A masonry pier has a cross-section 3 m by 2 m, and is subjected to a load of 1000 kN, the line of the resultant being 1.80 m from one of the shorter sides, and 0.85 m from one of the longer sides. Find the maximum tensile and compressive stresses produced. (Cambridge)

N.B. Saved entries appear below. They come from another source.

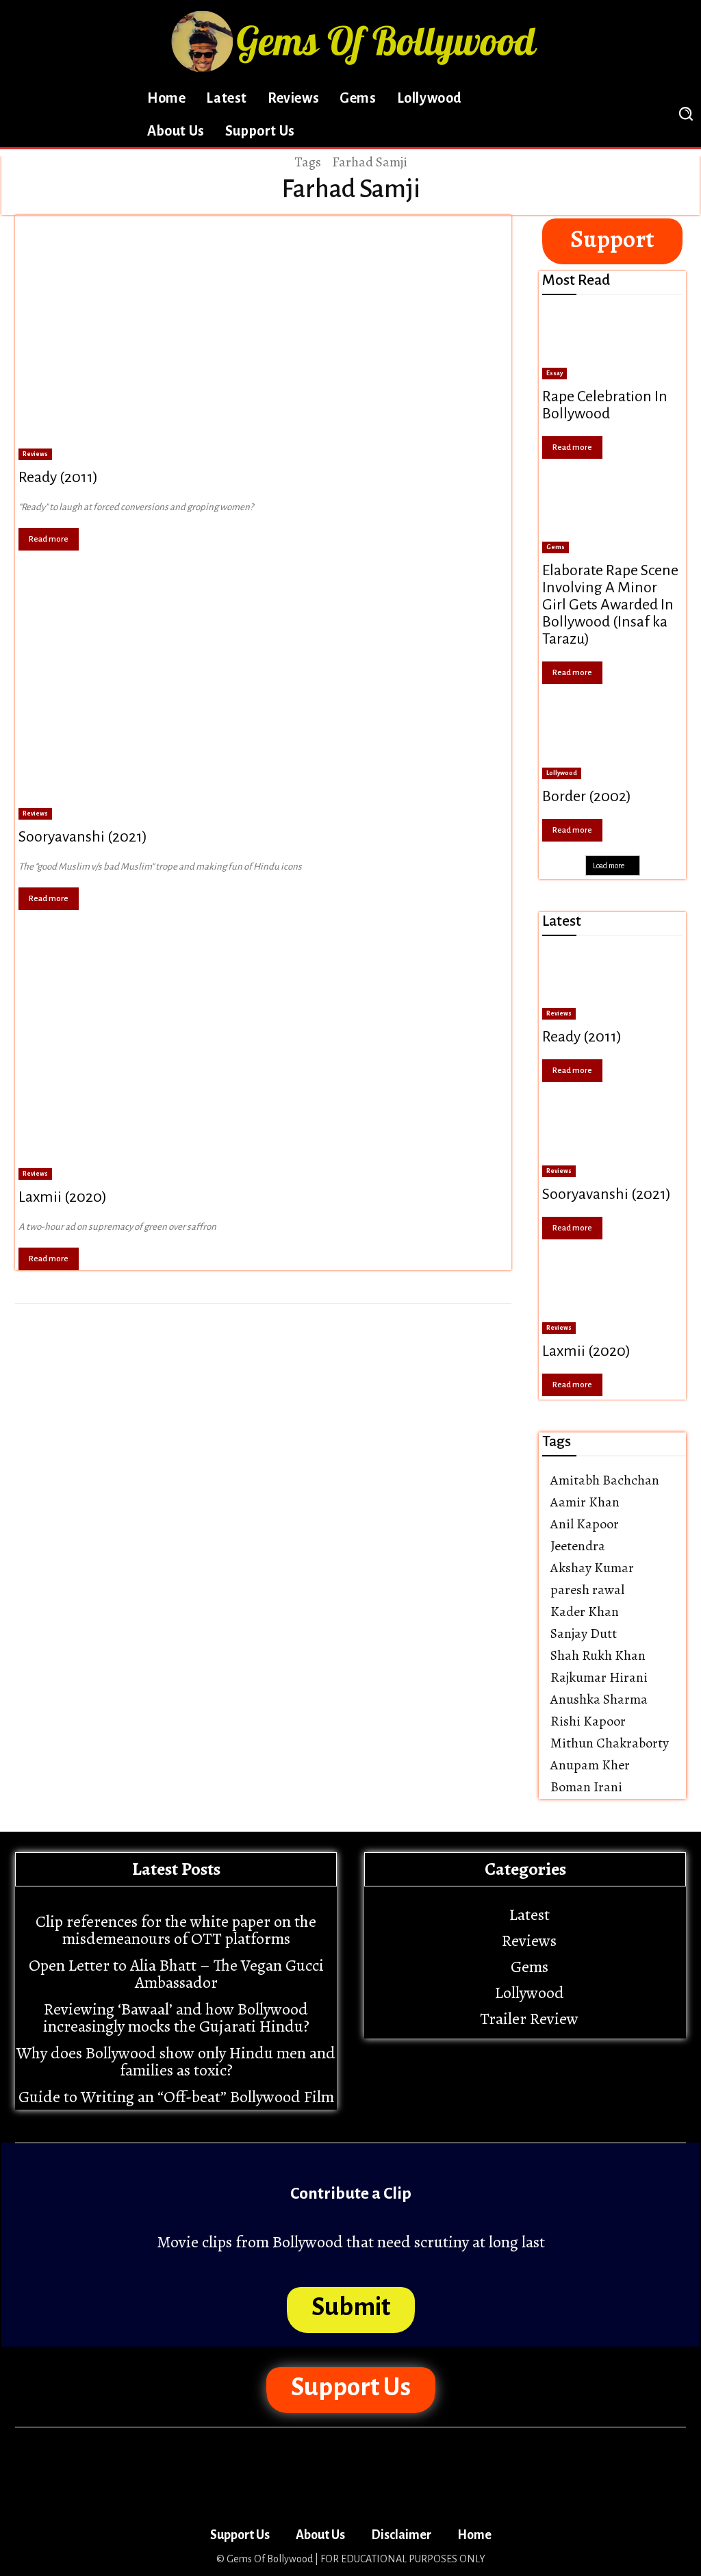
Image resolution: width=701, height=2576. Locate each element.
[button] (685, 113)
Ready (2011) (58, 477)
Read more (48, 539)
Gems (555, 547)
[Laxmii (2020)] (263, 1057)
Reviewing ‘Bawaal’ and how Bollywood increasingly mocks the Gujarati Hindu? (176, 2017)
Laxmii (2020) (62, 1197)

P represents the line of action of the thrust. The bending moments are
(0.15)(1000 × 10³) = 150 kNm about OX
(0.30)(1000 × 10³) = 300 kNm about OY
Now,
I_x = \frac{1}{12}(3)(2)^3 = 2 m^4 \\\\ I_y = \frac{1}{12}(2)(3) = 4.5 m^4The cross-sectional area is
A = (3)(2) = 6 m²
For a point whose coordinates are (x, y) the compressive stress is
\sigma = -\frac{P}{A}\left(1 + \frac{Ae_x x}{I_y} + \frac{Ae_y y}{I_x}\right)which gives
\sigma = – \frac{1000 \times 10^3}{6}\left(1 + \frac{x}{2.5} + \frac{9y}{20}\right)The compressive stress is a maximum at B, where x = 1.5 m and y = 1 m. Then
\sigma_B = \frac{10^6}{6}\left(1 + \frac{3}{5} + \frac{9}{20} \right) = -0.342 MN/m^2The stress at D, where x = – 1.5 m and y = – 1 m, is
\sigma_D = \frac{10^6}{6}\left(1 – \frac{3}{5} – \frac{9}{20} \right) = +0.008 MN/m^2which is the maximum tensile stress.